— TASK DESCRIPTION —
Below this line is a listing that includes pictures. Copy exactly, and only, the lines from the one containing "The width and" through the one containing "Task: Select Sofiya FARAFONOVA's name cell"; the pictures do not go in the copy.
INFORMATION: Begin
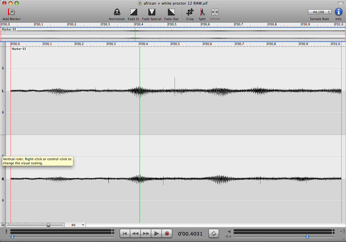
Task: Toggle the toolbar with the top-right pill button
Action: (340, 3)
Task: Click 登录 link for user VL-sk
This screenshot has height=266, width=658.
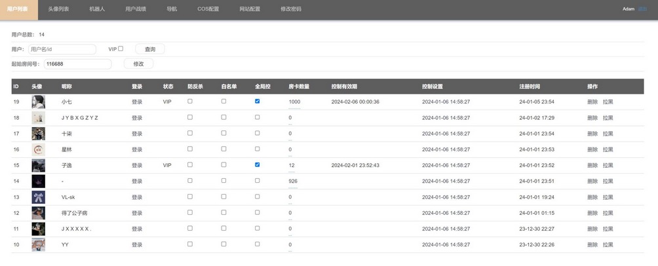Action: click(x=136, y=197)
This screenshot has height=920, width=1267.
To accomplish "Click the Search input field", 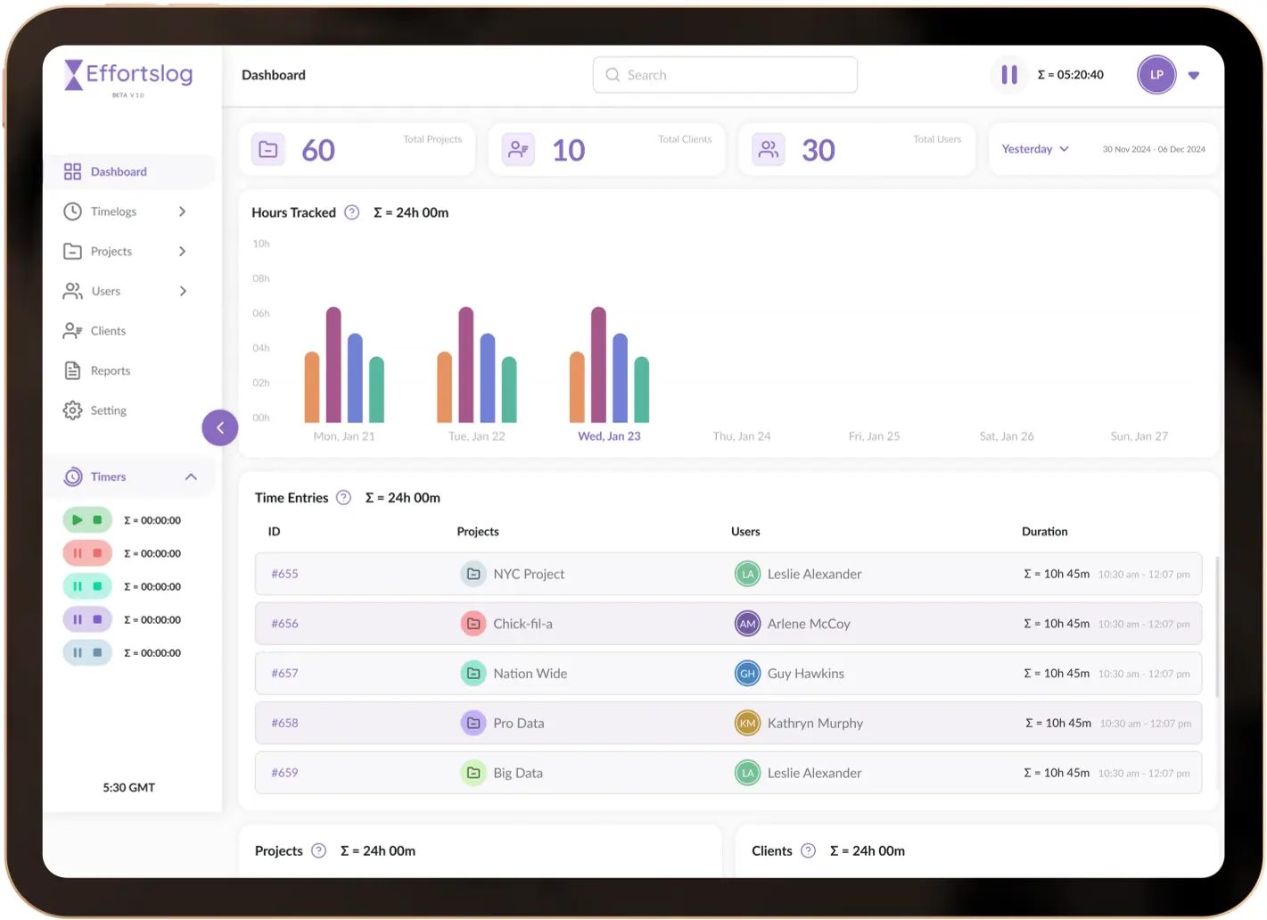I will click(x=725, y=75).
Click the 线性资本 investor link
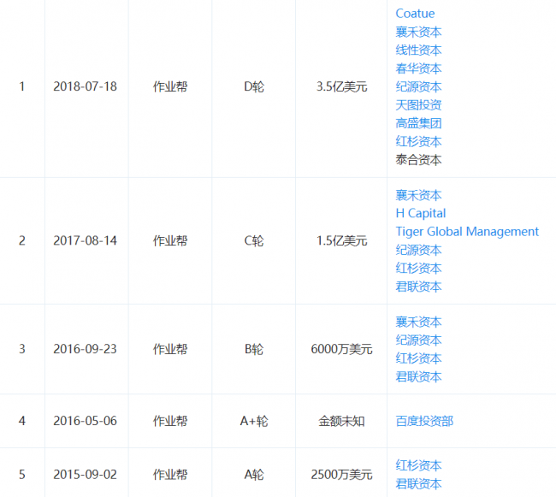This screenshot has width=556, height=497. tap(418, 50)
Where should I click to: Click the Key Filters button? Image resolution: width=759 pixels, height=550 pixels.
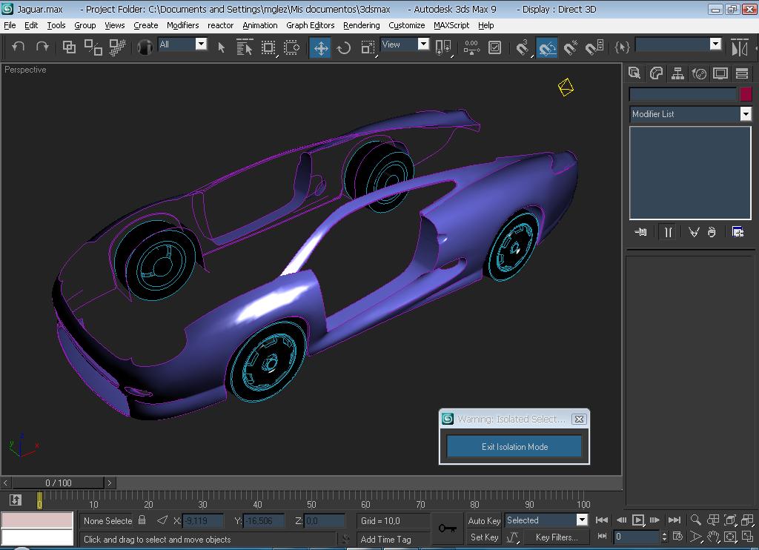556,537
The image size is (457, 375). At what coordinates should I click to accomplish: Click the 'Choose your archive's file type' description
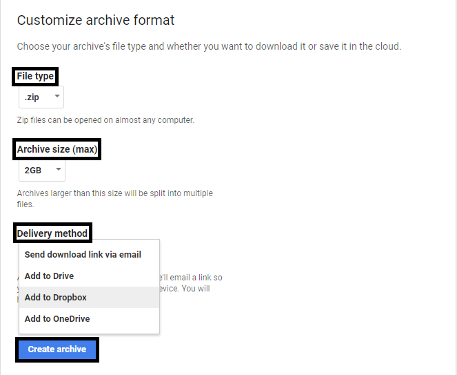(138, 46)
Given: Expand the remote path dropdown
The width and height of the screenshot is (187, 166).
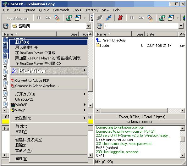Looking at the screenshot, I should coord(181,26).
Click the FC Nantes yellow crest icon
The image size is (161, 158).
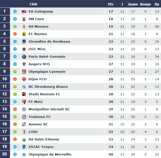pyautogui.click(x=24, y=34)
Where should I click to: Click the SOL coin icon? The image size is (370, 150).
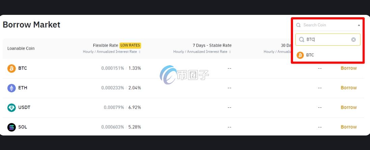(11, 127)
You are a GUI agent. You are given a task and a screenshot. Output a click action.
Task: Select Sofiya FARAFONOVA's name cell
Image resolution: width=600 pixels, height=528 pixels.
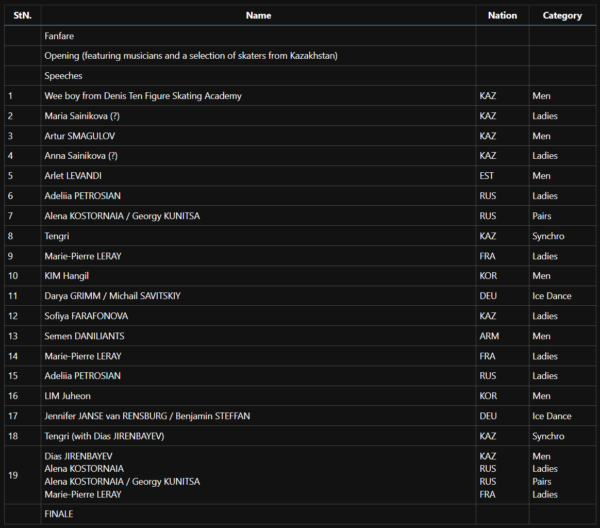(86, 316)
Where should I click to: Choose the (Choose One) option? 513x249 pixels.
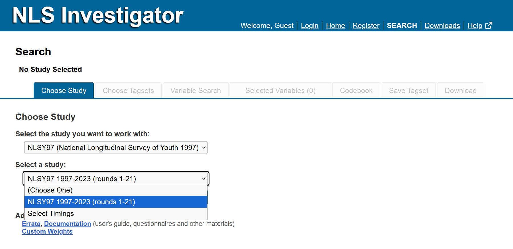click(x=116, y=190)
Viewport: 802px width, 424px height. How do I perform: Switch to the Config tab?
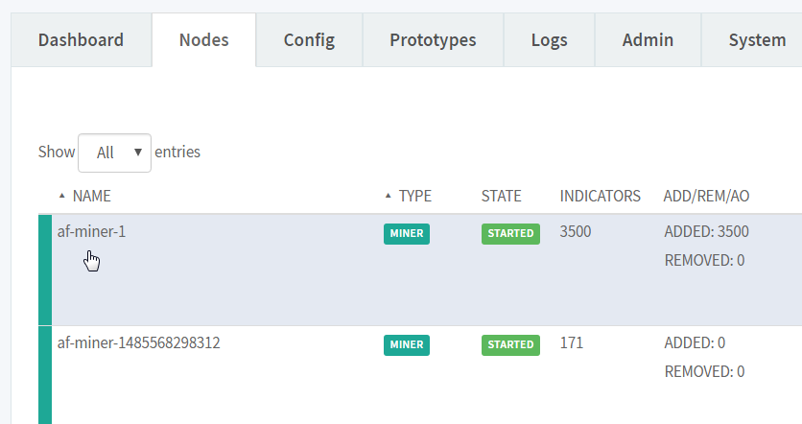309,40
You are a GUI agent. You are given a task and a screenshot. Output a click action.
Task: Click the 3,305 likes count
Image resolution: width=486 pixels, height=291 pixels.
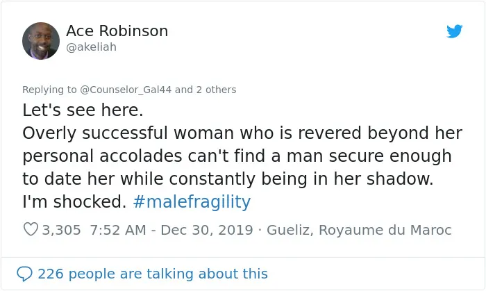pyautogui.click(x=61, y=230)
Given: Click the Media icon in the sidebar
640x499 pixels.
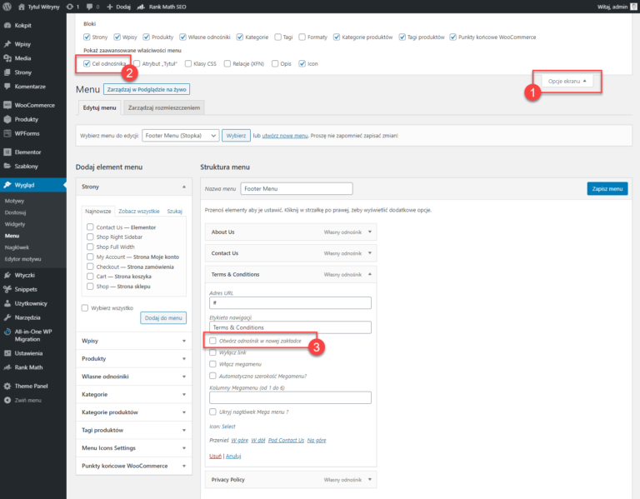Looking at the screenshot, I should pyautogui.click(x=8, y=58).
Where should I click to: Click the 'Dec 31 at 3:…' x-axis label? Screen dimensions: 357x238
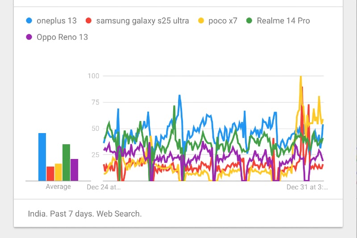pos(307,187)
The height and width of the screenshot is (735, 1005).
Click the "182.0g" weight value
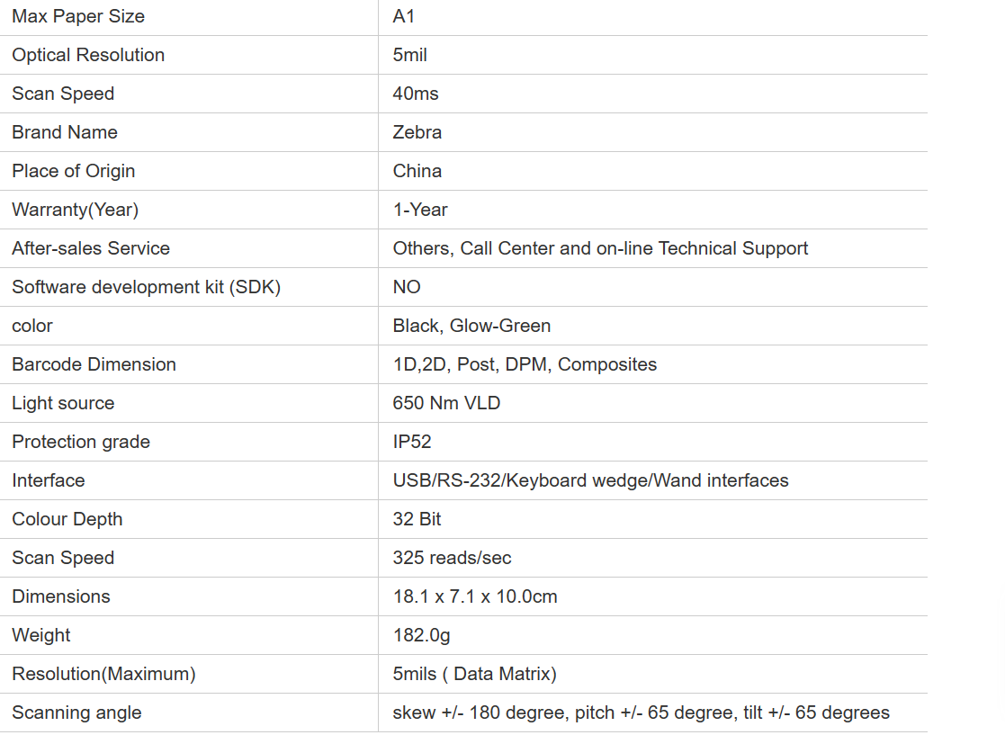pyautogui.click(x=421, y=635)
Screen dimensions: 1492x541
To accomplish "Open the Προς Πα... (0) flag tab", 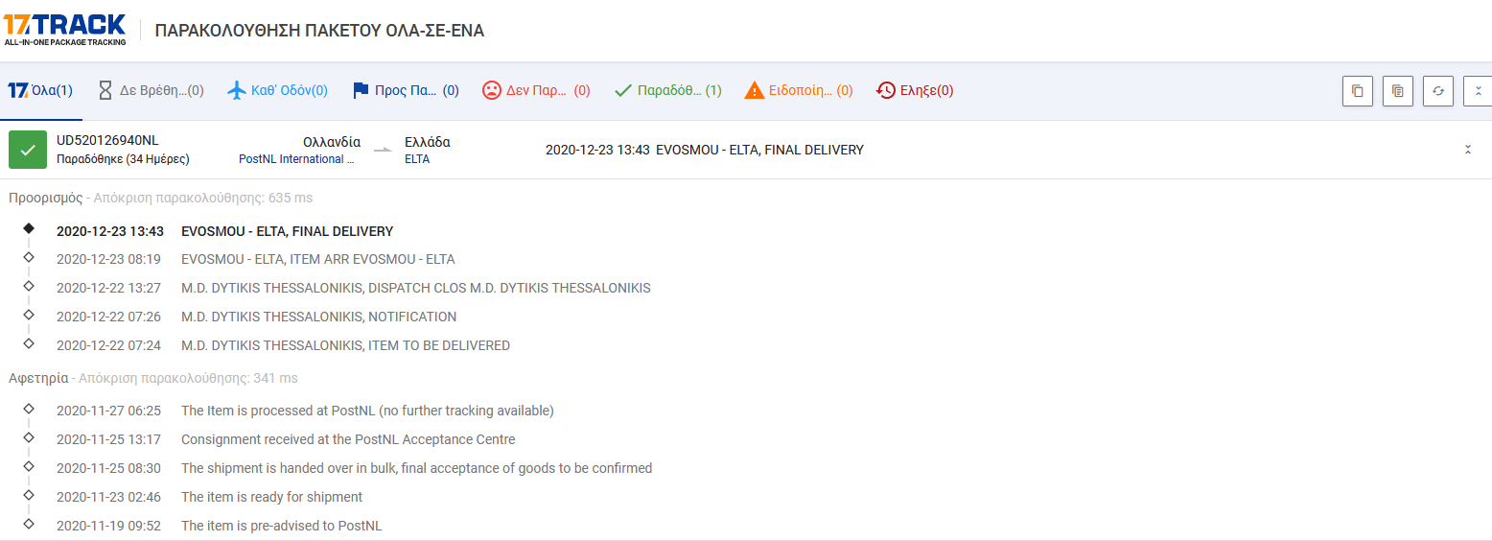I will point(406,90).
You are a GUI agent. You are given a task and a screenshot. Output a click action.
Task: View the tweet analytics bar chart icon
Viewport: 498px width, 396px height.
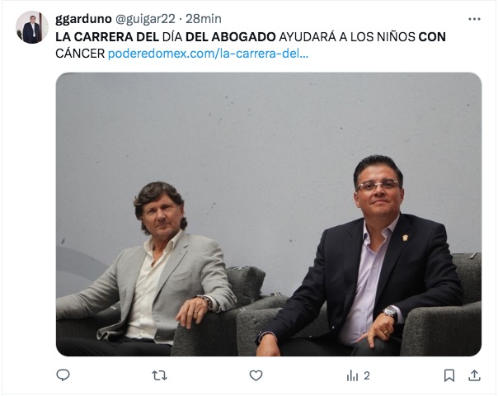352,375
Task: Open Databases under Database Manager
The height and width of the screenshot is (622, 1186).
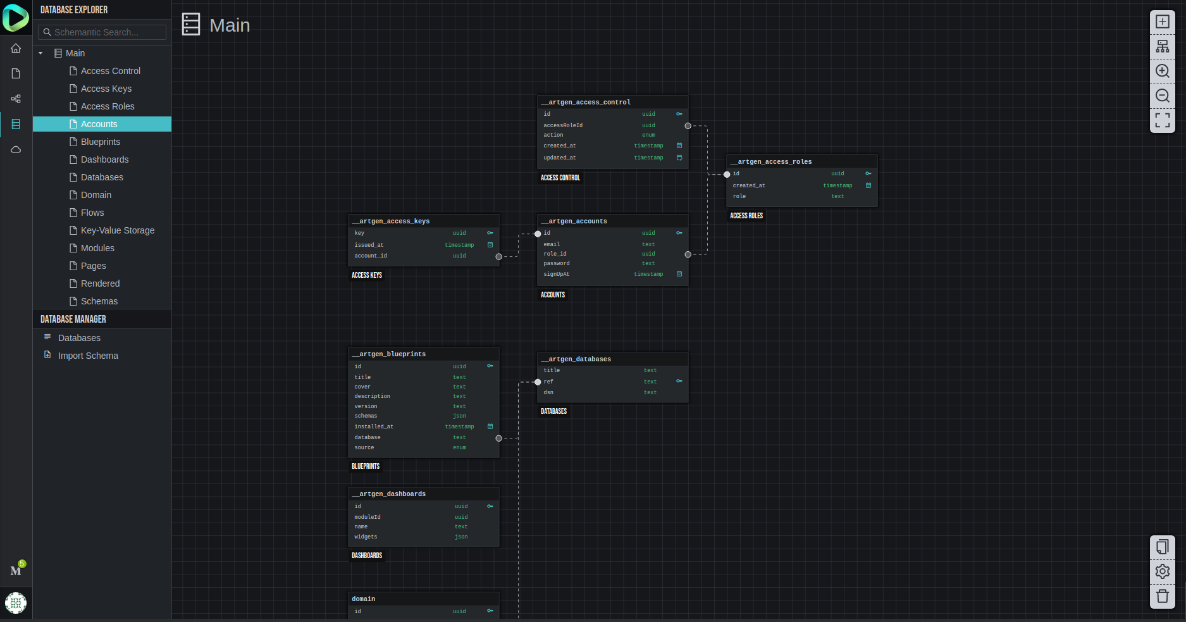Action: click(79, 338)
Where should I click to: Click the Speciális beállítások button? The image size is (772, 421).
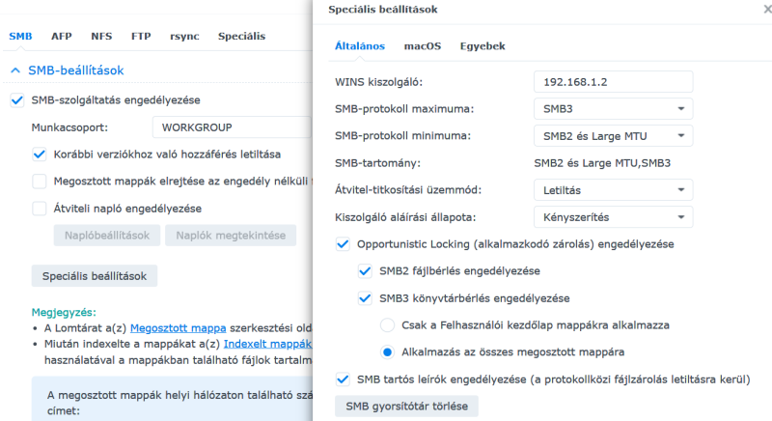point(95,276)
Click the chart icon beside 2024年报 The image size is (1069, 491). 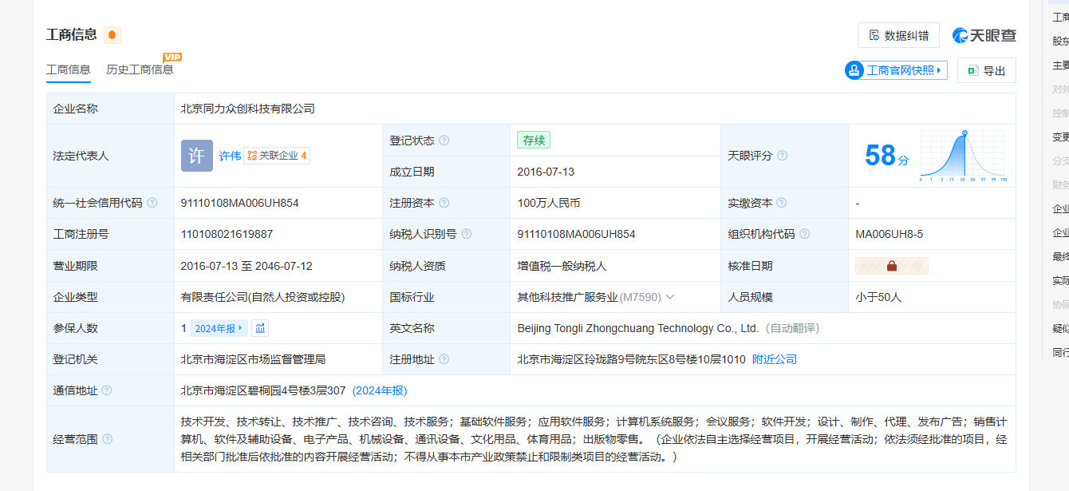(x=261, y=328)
INFORMATION: End
— WRITTEN RESPONSE —
The width and height of the screenshot is (187, 166).
Looking at the screenshot, I should coord(181,26).
Click the FC Nantes yellow crest icon
The image size is (161, 158).
pyautogui.click(x=24, y=34)
Where should I click to: Click the SOL coin icon? The image size is (370, 150).
(11, 127)
You are a GUI agent. You are given a task and a screenshot. Output a click action.
Task: Select Sofiya FARAFONOVA's name cell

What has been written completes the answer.